--- Start of Passage provided ---
A Critique of the Planning and Organization for the
Conference with the Indochinese in Cuba, August 1970

Prepared and adopted by the New York chapter of the Committee of Returned Volunteers (CRY/NY), July 30, 1970*

  An opportunity to exchange ideas and information with the Indochinese, such as the August 1970 conference in Cuba, is extremely important to us. These contacts strengthen our feelings of responsibility and solidarity with the Indochinese, develop our ability to interpret their struggle to others, and make us more aware of them as living and fighting people. Such meetings help us to evaluate and counter U.S. propaganda, and to resist the government's attempts to co-opt the anti-war movement. We strongly identify with their struggle against the common enemy. However, the elitist way in which these conferences have been organized has seriously undermined their value both to the Indochinese and to the U.S. movement.

  We in the New York chapter of the Committee of Returned Volunteers are opposed to participation in the conference in Cuba because the top-down planning and selection of the U.S. delegation seem to us a particularly striking example of those elitist procedures that characterize the movement as a whole, especially on the national level. However, refusal to participate in the present elitist practices, as we have done in this case, is clearly not enough. We believe it is necessary to understand accurately how the system of national movement politics works, how it limits and undermines the movement, and how we can replace it. The movement must begin building a different structure based on cohesive, autonomous organizations on the local level, federated regionally and nationally, in which representatives rotate frequently and permanent elites are not allowed to emerge. If such a structure had existed, the difficulties surrounding the present conference in Cuba would not have arisen.

  As far as we can determine, the idea of a large conference this summer to meet with the Indochinese originated at the Stockholm anti-war conference in March, 1970. Details were worked out by the North Vietnamese with U.S. movement delegations who visited North Vietnam in April and May of this year. The North Vietnamese entrusted the management of the trip and the selection of participants to the ``International Committee,'' a loosely organized and self-appointed group of 10 or 15 nationally prominent anti-war Americans who have had contact with them in the past. The Committee, which developed originally around the old Mobilization Committee, has perpetuated itself by selecting people for trips or meetings with the Vietnamese, and then drawing them into the Committee when they returned.
--- End of Passage provided ---
--- Start of Material provided ---
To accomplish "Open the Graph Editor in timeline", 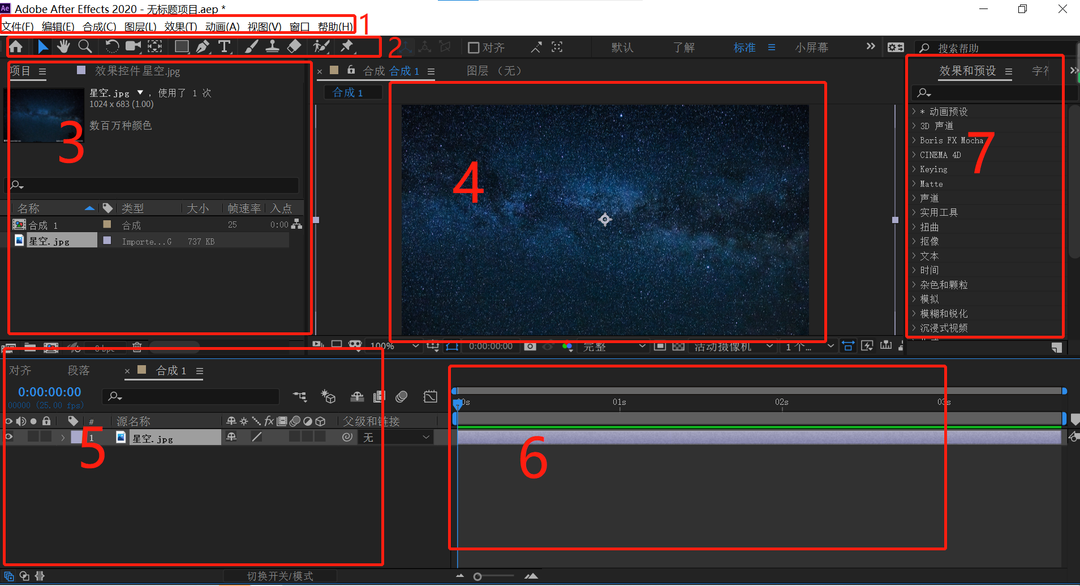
--- End of Material provided ---
→ Exercise tasks
1. From the critique:
(a) At which gathering did the idea of a large summer conference with the Indochinese originate?
(b) How many people make up the "International Committee"?
(c) In the structure the chapter proposes, how often should representatives rotate?
2. In the critique, starting with "An opportunity to" and going on through "the U.S. movement.", rewrite the passage with "solidarity" swapped for "unity".

→ Solutions for each task
1.
(a) The Stockholm anti-war conference in March 1970.
(b) 10 or 15 nationally prominent anti-war Americans.
(c) Frequently.

2.
An opportunity to exchange ideas and information with the Indochinese, such as the August 1970 conference in Cuba, is extremely important to us. These contacts strengthen our feelings of responsibility and unity with the Indochinese, develop our ability to interpret their struggle to others, and make us more aware of them as living and fighting people. Such meetings help us to evaluate and counter U.S. propaganda, and to resist the government's attempts to co-opt the anti-war movement. We strongly identify with their struggle against the common enemy. However, the elitist way in which these conferences have been organized has seriously undermined their value both to the Indochinese and to the U.S. movement.